Though collectively referred to as “Shuttle Phase II” or simply “Shuttle II,” the proposals generated in the late 1970s differed greatly in the exact approach to full reusability and high payload. Some of the proposals, particularly those put forward by Boeing, proposed a system of two winged stages that returned to runways, essentially an expansion of the then-in-development Lifter stack. Chrysler, for its part, dusted off its SERV proposal from the early 1970s for a single-stage-to-orbit capsule, while Johnson Space Center proposed an enormous, 700-tonne-payload rocket whose stages would splash down in the ocean for recovery. Rockwell’s proposal was arguably the most exotic--a ramjet-powered spaceplane that would fly from a runway to orbit with a 100-tonne payload, 16 times per day. All of these plans seemed to come to nought when the Reagan administration came to power and limited development funding for both the advanced launch vehicles and the orbital solar power platforms that justified them.
Though most of the “Shuttle II” ideas were shelved because their multi-hundred-tonne payload capacities had no discernable market in the 1980s, one proposal--from Martin Marietta, for a two-stage, pop-up vehicle whose first stage would land in an artificial freshwater pond and whose second stage would circumnavigate the Earth before joining it--proved far more adaptable. Martin Marietta, the prime contractor for the Titan II and Titan III launch vehicles, had not managed to gain a stake in the Space Transportation System. As the Shuttle came together and proved, in its first test flights, capable of handling any given commercial, government, or military payload in cislunar space, the company’s executives could see the writing on the wall--unless Martin Marietta came up with an answer to the Shuttle, one that could be sold to NASA at a considerably lower per-launch cost than Titan III, the company faced the total extinction of its space launch division. As such, unlike the other companies to submit design studies for Shuttle II, Martin Marietta continued to develop its proposal on its own dime.
Though the Space Transportation System had only flown a dozen orbital missions when the Reagan administration began its shake-up of American launch contracting, it had almost flawlessly demonstrated the ability to send satellites to geostationary orbit, to launch multiple satellites at once, to approach and observe an uncooperative satellite at close range (demonstrated on the third Orbiter mission), and to launch satellites into a polar orbit from both the West Coast and the East. Experience servicing the RS-IC on the ground indicated that the F-1B engines and aluminum airframe were holding up almost as well as expected--the engines in particular, having been in service in some form for 20 years, had well-understood tolerances, and the flight regime was not more demanding than that for which they had originally been designed. Though time between flights was still greater than NASA had intended, and consequently the cost per-flight was somewhat greater, the STS looked to be well on its way to fulfilling its promise of reduced cost per-kilogram-to-LEO. Of the vast American arsenal of expendable rockets, only Scout seemed safe from obsolescence (its payloads were too small for STS to launch economically, except as a secondary payload).
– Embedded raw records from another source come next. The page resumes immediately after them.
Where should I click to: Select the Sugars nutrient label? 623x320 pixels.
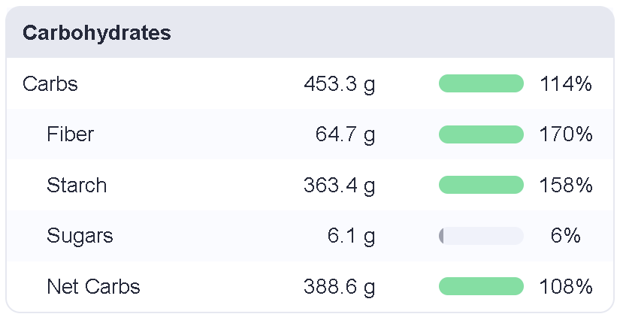[80, 236]
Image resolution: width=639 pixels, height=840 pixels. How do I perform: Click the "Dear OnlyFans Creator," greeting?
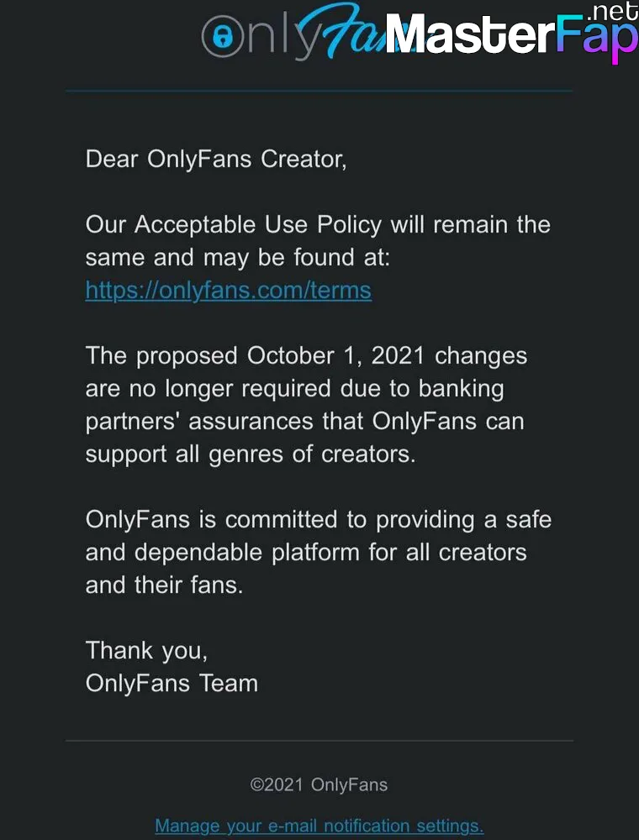(x=216, y=159)
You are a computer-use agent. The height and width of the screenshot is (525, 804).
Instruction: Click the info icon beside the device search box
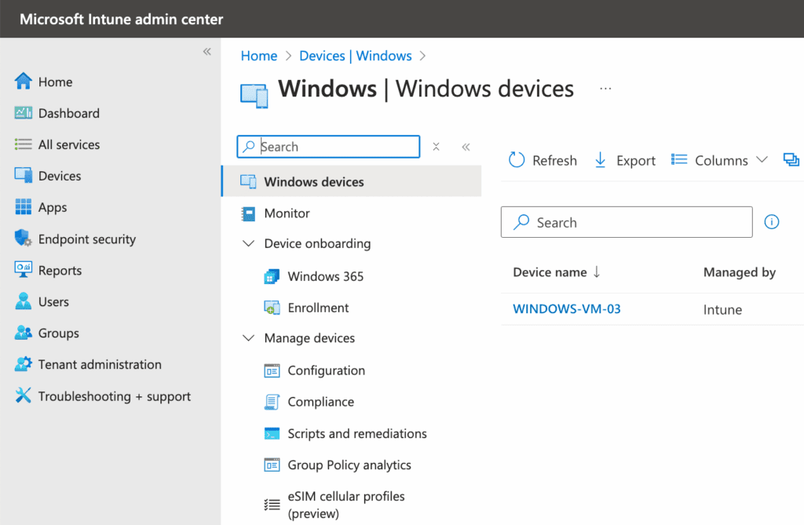pos(771,222)
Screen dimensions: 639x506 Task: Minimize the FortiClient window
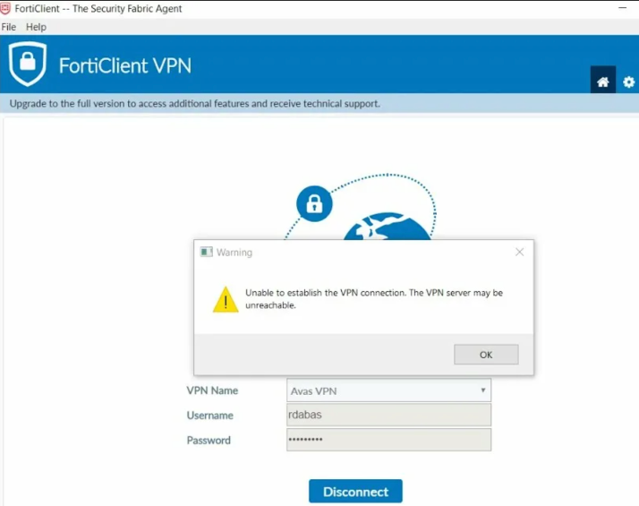tap(622, 8)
There was, however, a marginal case where the economics of the STS seemed questionable. The three-ton-to-LEO payload class, served by the Titan IIIB, was also small enough that a dedicated Lifter launch was uneconomical. However, its payloads tended to be sensitive Department of Defense payloads--generally KH-8 reconnaissance satellites and signals intelligence payloads. The United States Air Force was skeptical enough about sharing an architecture with the civilian space program; putting such sensitive payloads together with civil payloads was simply unfeasible. No one wanted to have to give civilian payload technicians the high-level clearance needed to get within feet of USAF payloads.
It would be this market that Martin Marietta tackled with its Reusable Launch Vehicle program, which envisioned a massively scaled-down version of the company’s Shuttle II proposal. Where Shuttle II aimed to put three hundred tonnes in LEO per launch, Martin Marietta’s RLV aimed for the three-to-ten-tonne market. The RLV program operated for approximately 18 months (a clear delineation between it and its successor, CRLV, is difficult to make), during which Martin Marietta changed the recovery method from “freshwater splashdown” to “vertical landing,” as further research concluded that recovery and capital costs would both be considerably lower if the booster’s stages could land on with legs on a concrete pad (a recovery method considerably easier for the small RLV than the gargantuan Shuttle II). Martin Marietta also pioneered the use of “slush hydrogen” propellant, which offered greater performance for a given volume of propellant, though experiments with composite propellant tanks proved, for the moment, unsuccessful. The development of the RLV project would prove extremely useful for Martin Marietta, as other groups were coming to similar conclusions about the capabilities of the Space Transportation System..
In 1983, the United States Air Force, with the blessing of Air Force Undersecretary Pete Aldridge, began a program called “Complementary Reusable Launch Vehicle,” to develop a miniaturized STS optimized for those payloads smaller than 10 tonnes. As its name suggested, it would fly those payloads for which the Space Lifter would be oversized, and having two disimilar reusable launchers would offer a backup to pick up the slack in the event of a fleet-wide stand-down of either system. As Aldridge would say in an interview with Aviation Week & Space Technology in 1988, following his retirement from the USAF, “we never doubted that the Space Transportation System would achieve airliner-like operations. It’s just that we remembered that even airliners have to stand down sometimes.” Secretary of Defense Caspar Weinberger evidently agreed with that sentiment, as in 1984, he approved a space launch strategy that included the development of a CRLV with a payload of 20,000 pounds. Though somewhat smaller than the largest of the Department of Defense’s payloads, the NRO’s new Low Earth Orbit reconnaissance birds, 20,000 lbs was enough to cover the majority of the Department’s geostationary orbit payloads.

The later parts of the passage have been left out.